Ghada Amer (b. 1963, Cairo) is best known for her subversive embroidered paintings that appropriate imagery from pornographic magazines as a means of creating an entirely feminine and feminist language of painting. She studied at the Villa Arson in Nice, where she was told that certain painting classes were reserved exclusively for male students. This served as the pivotal moment for Amer’s practice, at which point she began to create her own unique space within the medium of painting. Her consistent use of embroidery in her paintings, a skill traditionally associated with femininity or “women’s work,” in conjunction with the erotic imagery of women in positions of sexual pleasure realigns our notions of objectification. Historically the female nude as rendered by the male artist reduced the painting’s subject to mere physical body deprived of agency.
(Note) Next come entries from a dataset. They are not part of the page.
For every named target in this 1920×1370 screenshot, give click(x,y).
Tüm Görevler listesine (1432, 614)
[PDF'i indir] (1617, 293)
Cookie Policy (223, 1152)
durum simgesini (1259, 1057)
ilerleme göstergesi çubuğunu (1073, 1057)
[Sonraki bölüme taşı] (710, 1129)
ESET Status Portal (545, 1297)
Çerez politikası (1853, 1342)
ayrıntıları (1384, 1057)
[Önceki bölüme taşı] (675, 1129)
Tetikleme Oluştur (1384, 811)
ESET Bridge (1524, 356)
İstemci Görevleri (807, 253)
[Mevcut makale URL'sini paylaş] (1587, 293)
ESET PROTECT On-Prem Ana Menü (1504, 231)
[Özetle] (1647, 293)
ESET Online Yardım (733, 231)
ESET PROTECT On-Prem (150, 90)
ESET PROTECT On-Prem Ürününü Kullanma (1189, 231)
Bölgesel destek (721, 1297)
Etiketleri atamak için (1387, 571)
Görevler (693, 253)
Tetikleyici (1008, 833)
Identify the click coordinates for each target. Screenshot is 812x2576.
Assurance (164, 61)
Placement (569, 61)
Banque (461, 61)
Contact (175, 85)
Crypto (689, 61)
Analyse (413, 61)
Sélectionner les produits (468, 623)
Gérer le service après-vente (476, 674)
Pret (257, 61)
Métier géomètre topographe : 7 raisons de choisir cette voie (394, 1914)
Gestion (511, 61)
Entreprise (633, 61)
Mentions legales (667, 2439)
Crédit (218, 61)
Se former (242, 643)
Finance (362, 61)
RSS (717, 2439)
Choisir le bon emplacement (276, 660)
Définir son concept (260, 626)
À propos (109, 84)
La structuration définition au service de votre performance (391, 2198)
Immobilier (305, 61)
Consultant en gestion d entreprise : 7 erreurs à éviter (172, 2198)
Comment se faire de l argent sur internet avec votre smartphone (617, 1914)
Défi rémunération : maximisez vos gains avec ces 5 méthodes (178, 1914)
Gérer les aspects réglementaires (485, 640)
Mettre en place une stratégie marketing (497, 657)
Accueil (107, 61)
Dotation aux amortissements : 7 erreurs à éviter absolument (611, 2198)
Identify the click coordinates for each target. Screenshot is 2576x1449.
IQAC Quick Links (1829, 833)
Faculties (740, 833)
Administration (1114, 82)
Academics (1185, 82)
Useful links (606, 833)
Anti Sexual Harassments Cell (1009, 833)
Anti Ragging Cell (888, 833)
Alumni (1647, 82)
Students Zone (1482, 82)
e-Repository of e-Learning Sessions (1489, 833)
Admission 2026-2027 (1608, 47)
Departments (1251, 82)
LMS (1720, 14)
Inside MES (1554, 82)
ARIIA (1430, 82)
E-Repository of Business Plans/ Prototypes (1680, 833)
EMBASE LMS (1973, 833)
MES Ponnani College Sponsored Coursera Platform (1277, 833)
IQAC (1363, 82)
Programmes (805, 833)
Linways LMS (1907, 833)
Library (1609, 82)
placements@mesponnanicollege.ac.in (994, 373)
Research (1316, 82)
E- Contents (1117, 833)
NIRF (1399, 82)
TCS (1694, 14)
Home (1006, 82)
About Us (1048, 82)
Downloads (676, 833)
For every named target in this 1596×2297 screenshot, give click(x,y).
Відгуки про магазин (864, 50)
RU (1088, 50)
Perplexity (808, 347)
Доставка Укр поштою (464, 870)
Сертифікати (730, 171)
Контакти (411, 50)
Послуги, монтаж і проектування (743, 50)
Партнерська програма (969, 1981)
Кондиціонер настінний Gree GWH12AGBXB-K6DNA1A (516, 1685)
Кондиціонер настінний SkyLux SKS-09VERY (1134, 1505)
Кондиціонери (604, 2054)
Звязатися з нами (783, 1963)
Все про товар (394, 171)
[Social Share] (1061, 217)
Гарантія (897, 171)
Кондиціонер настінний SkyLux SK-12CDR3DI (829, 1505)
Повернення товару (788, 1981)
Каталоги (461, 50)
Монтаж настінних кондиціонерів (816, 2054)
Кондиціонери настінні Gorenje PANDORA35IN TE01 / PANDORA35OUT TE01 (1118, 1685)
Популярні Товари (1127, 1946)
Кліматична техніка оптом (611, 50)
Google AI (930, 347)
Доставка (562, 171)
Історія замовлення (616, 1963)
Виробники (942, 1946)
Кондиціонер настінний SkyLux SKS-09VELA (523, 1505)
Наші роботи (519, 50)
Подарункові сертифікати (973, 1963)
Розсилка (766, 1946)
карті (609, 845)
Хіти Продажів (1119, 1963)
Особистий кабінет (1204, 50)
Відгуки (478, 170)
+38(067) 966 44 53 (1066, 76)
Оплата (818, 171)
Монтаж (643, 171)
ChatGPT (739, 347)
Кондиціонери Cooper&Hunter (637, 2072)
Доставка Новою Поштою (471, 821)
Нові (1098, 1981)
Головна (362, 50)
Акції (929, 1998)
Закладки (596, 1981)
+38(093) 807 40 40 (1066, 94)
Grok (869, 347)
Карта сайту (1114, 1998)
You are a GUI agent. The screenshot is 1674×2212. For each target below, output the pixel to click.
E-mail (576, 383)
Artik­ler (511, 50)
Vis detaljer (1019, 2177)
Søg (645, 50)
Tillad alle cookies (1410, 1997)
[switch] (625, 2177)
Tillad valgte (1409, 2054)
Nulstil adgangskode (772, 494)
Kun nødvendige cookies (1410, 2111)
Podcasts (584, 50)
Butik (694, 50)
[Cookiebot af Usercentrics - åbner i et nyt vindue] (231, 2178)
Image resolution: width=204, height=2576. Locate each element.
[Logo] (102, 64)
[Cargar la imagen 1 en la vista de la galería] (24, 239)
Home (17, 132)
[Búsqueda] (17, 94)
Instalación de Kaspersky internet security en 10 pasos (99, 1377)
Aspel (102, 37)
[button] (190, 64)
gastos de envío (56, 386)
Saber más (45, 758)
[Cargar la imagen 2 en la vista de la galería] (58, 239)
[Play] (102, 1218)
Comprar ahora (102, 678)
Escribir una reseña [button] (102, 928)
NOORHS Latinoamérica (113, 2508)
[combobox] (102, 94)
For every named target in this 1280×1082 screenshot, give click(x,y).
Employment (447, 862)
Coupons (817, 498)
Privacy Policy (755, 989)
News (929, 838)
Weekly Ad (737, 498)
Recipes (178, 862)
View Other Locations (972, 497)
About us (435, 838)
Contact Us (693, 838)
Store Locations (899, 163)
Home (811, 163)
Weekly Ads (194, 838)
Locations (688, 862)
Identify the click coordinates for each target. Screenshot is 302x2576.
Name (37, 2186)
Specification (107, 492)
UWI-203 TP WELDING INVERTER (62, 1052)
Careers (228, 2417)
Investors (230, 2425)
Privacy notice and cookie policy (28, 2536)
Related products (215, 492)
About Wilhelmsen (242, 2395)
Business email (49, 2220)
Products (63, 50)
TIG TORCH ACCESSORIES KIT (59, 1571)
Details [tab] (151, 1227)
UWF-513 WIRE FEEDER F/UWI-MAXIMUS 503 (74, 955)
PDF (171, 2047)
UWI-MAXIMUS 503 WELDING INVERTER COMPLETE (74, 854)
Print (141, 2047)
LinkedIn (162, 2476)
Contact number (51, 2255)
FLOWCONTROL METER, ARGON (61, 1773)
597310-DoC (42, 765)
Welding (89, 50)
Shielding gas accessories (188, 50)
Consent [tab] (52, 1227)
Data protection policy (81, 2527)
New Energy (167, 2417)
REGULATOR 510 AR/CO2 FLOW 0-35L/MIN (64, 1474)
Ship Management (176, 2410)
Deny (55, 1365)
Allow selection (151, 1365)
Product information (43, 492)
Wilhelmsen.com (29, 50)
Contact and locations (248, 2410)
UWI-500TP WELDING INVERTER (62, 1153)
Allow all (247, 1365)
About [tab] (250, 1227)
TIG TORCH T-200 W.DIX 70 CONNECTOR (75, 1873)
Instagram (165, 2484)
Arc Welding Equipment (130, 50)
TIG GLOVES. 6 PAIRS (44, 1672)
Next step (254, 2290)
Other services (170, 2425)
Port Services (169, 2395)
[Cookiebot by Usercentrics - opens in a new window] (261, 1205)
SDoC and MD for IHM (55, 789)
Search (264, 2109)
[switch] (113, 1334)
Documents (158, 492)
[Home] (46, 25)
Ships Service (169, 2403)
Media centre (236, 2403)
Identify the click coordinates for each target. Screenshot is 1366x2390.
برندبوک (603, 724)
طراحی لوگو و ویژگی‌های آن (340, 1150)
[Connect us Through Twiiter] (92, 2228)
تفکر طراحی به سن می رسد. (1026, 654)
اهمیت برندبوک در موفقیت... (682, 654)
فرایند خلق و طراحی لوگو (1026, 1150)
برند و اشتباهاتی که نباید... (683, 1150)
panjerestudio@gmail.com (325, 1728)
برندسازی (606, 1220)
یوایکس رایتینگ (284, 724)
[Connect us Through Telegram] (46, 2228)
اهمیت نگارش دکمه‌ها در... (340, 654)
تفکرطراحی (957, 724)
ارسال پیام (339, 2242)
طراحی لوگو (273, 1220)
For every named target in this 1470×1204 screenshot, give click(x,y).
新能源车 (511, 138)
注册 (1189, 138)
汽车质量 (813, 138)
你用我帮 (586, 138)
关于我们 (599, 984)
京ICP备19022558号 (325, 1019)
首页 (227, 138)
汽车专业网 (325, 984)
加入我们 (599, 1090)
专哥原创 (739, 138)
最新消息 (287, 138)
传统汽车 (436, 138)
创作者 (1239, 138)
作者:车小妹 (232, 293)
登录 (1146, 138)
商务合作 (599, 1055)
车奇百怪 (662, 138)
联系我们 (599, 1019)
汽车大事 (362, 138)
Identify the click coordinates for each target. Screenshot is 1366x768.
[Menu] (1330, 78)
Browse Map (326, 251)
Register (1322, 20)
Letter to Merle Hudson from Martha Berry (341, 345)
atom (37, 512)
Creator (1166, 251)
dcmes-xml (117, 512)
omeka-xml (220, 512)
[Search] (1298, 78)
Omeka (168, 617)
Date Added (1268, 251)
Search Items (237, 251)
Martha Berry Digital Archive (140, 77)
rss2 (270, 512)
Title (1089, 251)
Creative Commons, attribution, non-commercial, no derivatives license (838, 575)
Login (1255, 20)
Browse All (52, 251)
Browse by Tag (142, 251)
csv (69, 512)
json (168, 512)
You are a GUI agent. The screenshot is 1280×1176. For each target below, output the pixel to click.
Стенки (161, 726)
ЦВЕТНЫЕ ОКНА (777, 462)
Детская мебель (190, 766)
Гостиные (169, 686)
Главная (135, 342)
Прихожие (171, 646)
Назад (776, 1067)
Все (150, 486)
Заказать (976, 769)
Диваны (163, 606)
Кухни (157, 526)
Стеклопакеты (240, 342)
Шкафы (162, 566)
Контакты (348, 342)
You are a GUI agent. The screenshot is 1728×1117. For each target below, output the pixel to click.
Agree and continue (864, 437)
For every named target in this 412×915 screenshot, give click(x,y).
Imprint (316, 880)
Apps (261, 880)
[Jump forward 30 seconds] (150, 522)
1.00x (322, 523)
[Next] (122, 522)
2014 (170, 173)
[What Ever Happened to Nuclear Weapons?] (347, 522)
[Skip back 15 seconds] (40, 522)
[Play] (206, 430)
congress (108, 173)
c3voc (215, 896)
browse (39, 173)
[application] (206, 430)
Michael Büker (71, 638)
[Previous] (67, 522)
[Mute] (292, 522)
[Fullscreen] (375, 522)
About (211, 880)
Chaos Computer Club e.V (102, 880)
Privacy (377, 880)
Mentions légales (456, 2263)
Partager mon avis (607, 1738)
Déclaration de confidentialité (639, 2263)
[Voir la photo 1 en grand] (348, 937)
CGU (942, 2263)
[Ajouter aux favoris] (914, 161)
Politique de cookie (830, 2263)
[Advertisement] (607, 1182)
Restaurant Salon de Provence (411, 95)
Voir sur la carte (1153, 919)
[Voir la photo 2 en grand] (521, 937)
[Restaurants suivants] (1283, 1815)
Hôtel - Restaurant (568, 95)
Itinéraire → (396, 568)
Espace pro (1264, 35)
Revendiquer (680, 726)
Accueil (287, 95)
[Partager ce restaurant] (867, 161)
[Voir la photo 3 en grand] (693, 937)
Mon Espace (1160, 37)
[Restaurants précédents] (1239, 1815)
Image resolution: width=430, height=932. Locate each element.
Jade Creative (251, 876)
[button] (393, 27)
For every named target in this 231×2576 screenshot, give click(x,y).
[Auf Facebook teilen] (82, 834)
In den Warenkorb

The embroidery imbues each image with a tenderness that bypasses this reduction. She at once rejects oppressive laws set in place to govern women’s attitudes toward their bodies and repudiates first-wave feminist theory that the body must be denied to prevent victimization. The women in Amer’s paintings are neither objects nor victims, but rather autonomous subjects with inalienable identities.

 

Amer has participated in preeminent exhibitions at institutions including the Museum of Modern Art in New York, the Whitney Biennial, the Venice Biennale, the Brooklyn Museum, the Smithsonian National Museum of African Art in Washington, D.C., the Centre Georges Pompidou in Paris, the Garage Center for Contemporary Culture in Moscow, and more. Her works have been acquired by collections of the Art Institute of Chicago, the Brooklyn Museum, the Centre Georges Pompidou, the Museo Jumex in Mexico City, the Crystal Bridges Museum of Art in Arkansas, the Guggenheim Abu Dhabi, the Museum of Arts and Design in New York, and the Leeum, Samsung Museum in Seoul, among others. In 2022, Ghada Amer: A Woman’s Voice is Revolution was organized by the Mucem (Museum of European and Mediterranean Civilizations) in partnership with the Museums of Marseille-Centre de la Vieille Charité and the Frac Provence-Alpes-Côte d'Azur in France, marking the first major career retrospective of Ghada Amer in France.